Шрифт:
Интервал:
Закладка:
— Во всем виновата ты! — скрипнул зубами Вацлав.
— Прежде всего извольте отвыкать от этого «ты», милостивый государь, вам это разрешается еще только в течение пяти минут, я уже дрожу от холода, а что касается моей вины в проигрыше «Патриция», то не думаете же вы, пан Незмара...
Тинда осеклась.
Осеклась от внезапного испуга. Если он действительно собирается покончить с собой — чему Тинда не верила, — то она чуть было не посоветовала ему сделать именно то, чего в данном случае опасалась, а может, он уже и сделал это!
— Не бойся... не бойтесь ничего, барышня Улликова, на такую подлость я не способен и компрометировать вас не стану — я покончу с жизнью, не оставив никаких записок, а пришел я сюда только для того, чтобы самому сказать вам то, что сказал.
Две тени и два голоса — больше ничего; хотя Тинда не видела его лица и не могла найти в нем подтверждения его слов — достаточно было их непритворно-серьезного ритма, чтобы она вдруг поверила в замысел Вацлава, над которым до сих пор так жестоко смеялась, раздражая собственные нервы.
— Правда? — спросила она тоном наивной четырнадцатилетней девочки и грустно продолжала. — Иногда это лучшее, что может сделать человек: уйти, запереть за собой дверь, а ключ бросить в реку. Ты сегодня, Веноуш, я завтра — потому что никто не поручится, что я не проиграю с треском против этой польки Богуславской. Не можешь ли ты отложить это дело на сутки, чтобы нам уйти вместе?
Ее тонкие пальцы перебирали короткие, тугие кудри Вацлава у самых корешков.
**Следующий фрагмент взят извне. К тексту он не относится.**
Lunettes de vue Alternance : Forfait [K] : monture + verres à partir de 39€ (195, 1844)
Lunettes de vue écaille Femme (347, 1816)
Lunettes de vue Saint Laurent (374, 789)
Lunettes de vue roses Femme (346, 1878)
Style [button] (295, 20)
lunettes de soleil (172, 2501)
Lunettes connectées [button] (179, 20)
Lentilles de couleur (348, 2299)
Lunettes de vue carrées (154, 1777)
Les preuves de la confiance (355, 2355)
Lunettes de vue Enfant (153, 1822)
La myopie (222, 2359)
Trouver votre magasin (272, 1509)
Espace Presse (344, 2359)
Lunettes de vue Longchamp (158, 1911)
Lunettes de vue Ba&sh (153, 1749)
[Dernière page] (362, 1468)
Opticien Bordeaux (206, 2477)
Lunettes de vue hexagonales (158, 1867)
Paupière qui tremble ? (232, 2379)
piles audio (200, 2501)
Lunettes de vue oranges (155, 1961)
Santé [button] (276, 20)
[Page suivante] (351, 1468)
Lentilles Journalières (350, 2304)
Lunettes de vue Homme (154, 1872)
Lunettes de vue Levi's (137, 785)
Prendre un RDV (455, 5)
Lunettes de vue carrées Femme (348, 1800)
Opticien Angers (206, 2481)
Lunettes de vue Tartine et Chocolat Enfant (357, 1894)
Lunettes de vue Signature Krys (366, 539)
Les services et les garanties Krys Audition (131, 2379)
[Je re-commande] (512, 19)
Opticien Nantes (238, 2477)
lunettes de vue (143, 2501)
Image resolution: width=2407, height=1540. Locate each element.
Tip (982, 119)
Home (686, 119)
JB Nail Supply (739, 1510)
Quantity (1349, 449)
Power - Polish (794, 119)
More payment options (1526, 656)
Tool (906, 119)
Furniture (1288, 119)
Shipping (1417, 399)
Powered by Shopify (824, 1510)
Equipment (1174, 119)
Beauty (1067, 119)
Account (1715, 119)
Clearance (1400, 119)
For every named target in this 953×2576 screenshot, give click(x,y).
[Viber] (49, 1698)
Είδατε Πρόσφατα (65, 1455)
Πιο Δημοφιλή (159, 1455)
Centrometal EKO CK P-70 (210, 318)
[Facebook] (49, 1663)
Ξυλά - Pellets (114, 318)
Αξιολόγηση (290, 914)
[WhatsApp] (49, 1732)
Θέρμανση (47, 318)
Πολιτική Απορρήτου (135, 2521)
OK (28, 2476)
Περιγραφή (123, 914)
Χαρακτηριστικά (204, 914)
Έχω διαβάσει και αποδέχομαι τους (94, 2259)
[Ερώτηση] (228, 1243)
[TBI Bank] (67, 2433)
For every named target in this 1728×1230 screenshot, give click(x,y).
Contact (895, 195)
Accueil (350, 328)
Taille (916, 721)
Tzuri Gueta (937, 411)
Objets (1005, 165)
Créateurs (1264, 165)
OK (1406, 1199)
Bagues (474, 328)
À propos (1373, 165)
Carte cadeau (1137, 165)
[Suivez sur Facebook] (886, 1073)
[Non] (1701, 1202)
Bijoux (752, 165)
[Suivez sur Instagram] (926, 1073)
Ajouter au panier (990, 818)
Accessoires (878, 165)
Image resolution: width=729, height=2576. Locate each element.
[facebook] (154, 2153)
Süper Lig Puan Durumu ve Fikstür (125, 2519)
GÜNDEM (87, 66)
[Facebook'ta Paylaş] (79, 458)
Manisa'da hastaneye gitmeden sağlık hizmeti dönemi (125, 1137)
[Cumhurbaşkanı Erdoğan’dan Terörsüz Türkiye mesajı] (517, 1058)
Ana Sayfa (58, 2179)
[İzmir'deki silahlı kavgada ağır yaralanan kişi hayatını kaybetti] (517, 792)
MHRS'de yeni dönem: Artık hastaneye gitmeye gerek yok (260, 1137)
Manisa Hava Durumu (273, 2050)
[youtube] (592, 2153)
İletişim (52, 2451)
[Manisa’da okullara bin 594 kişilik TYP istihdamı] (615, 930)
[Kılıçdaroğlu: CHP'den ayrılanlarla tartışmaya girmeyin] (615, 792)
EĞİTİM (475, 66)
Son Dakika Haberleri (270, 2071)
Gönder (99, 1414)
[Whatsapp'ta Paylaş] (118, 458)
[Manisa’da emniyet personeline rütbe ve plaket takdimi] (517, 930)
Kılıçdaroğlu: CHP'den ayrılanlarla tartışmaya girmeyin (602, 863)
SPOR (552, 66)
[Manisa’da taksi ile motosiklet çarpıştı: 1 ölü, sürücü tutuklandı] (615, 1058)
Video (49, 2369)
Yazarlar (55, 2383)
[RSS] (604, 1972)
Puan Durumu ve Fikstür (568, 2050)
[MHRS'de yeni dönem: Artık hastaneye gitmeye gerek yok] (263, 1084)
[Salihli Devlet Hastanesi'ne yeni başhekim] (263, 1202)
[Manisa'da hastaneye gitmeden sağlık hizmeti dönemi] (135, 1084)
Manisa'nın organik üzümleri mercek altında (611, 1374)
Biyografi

— То есть в том случае, если мы будем достаточно безрассудными — ведь тут надо совсем потерять разум! А если завтра меня ждет успех, большой, решающий, покоряющий успех — тогда мне будет безразлично, кто что подумает, и ты спокойно можешь оставить записку, что поступил так из-за меня или что я тому причиной — о господи! Тогда я буду принадлежать искусству, а оно — мне. Если же я завтра провалюсь — буду принадлежать Моуру, но прежде — тебе, слышишь? Полагаю, я стою того, чтобы прожить на двадцать четыре часа дольше — ради меня. А после будут еще двадцать четыре года или сколько там! Если ты мог быть секретарем у мистера Моура, почему бы тебе не стать секретарем у миссис Моур?
Тут Тинда прибегла к одной из своих сводящих с ума ласк — поцеловав Вацлава в ухо, она захватила губами его мочку и на миг прикусила.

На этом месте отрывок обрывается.